Latihan 1: Ringkaslah bacaan tentang perlindungan konsumen berikut dalam dua kalimat.
Latihan 2: Menurut bacaan tentang perlindungan konsumen, apa ancaman pidana bagi para tersangka kasus pengurangan takaran BBM di Rempoa?

Kelima, menumbuhkan kesadaran pelaku usaha mengenai pentingnya perlindungan konsumen sehingga tumbuh sikap yang jujur dan bertanggungjawab dalam berusaha. Keenam, meningkatkan kualitas barang atau jasa yang menjamin kelangsungan usaha produksi barang atau jasa, kesehatan, kenyamanan, keamanan, dan keselamatan konsumen.

KOMPAS/HENDRA A SETYAWAN

Direktorat Reserse Kriminal Khusus Polda Metro Jaya mengungkap kasus dugaan tindak pidana Perlindungan Konsumen/Metrologi Legal dengan cara mengurangi jumlah takaran bahan bakar minyak (BBM) melalui mesin dispenser BBM di Stasiun Pengisian Bahan Bakar Umum di kawasan Rempoa, Tangerang Selatan, Banten, Senin (6/6/2016). Sebanyak lima orang ditetapkan menjadi tersangka dan dijerat dengan pasal Perindungan Konsumen dan Metrologi Legal dengan ancaman pidana penjara selama lima tahun atau pidana denda Rp 2 miliar.

Bahan yang Diberikan:
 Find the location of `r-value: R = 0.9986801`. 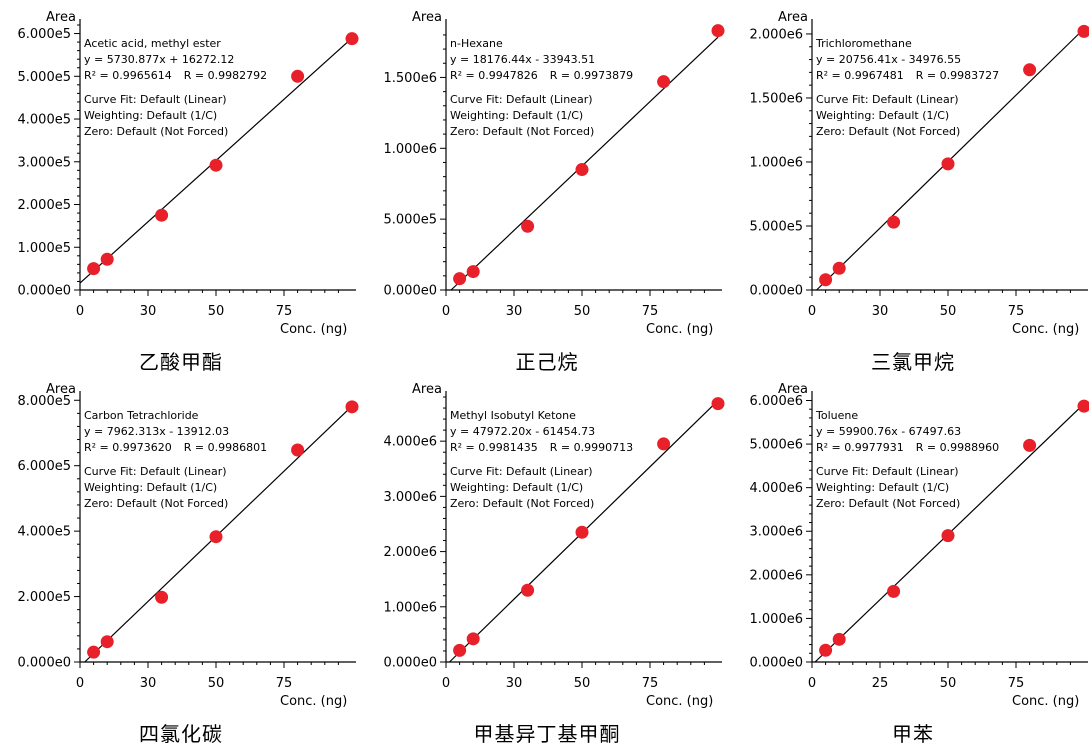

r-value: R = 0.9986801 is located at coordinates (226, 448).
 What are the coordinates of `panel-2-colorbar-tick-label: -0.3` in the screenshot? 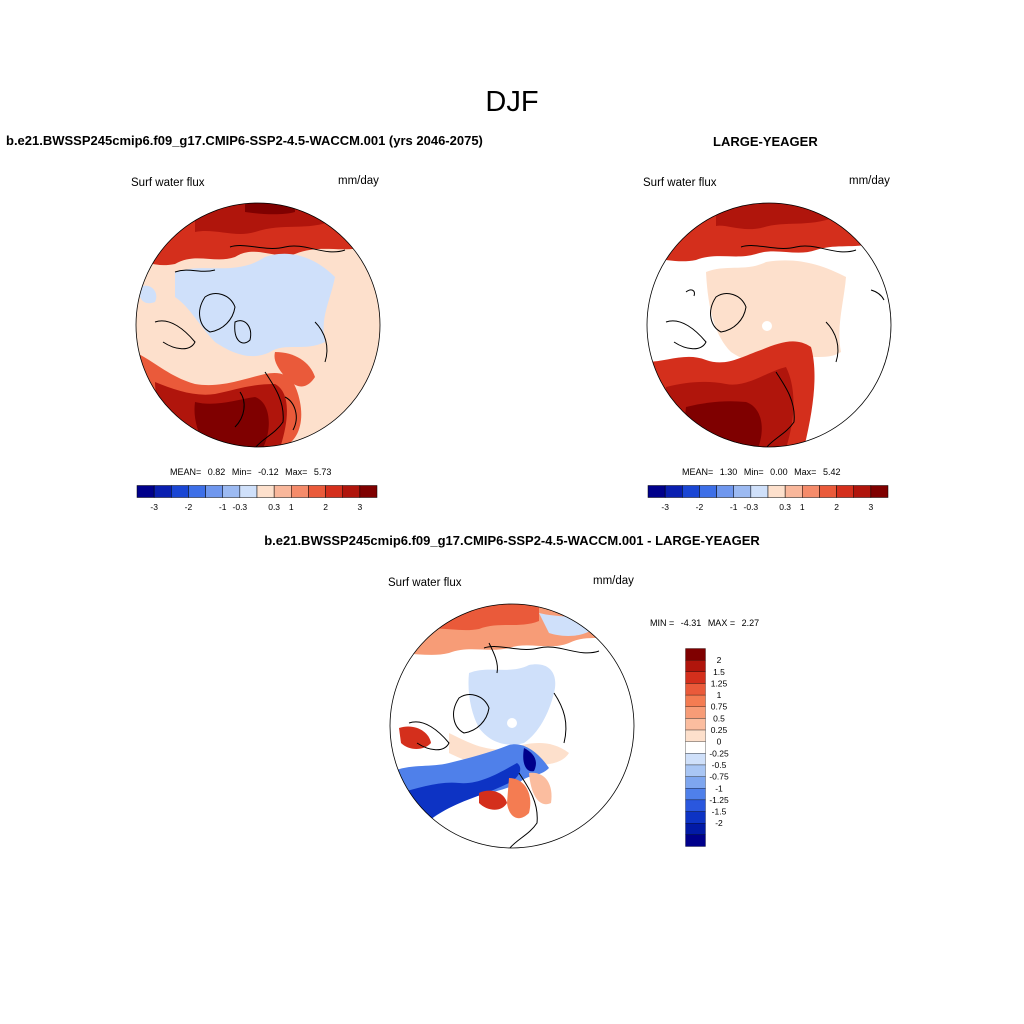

Jawaban Tertulis 1: Bacaan ini memuat poin kelima dan keenam tentang perlindungan konsumen: menumbuhkan kesadaran pelaku usaha agar bersikap jujur dan bertanggung jawab dalam berusaha, serta meningkatkan kualitas barang atau jasa demi kelangsungan usaha serta kesehatan, kenyamanan, keamanan, dan keselamatan konsumen. Bacaan ini juga memberitakan bahwa Direktorat Reserse Kriminal Khusus Polda Metro Jaya mengungkap dugaan pengurangan takaran BBM melalui mesin dispenser di sebuah SPBU di Rempoa, Tangerang Selatan, pada 6 Juni 2016, dan lima orang ditetapkan sebagai tersangka dengan ancaman penjara lima tahun atau denda Rp 2 miliar.

Jawaban Tertulis 2: Pidana penjara selama lima tahun atau pidana denda Rp 2 miliar.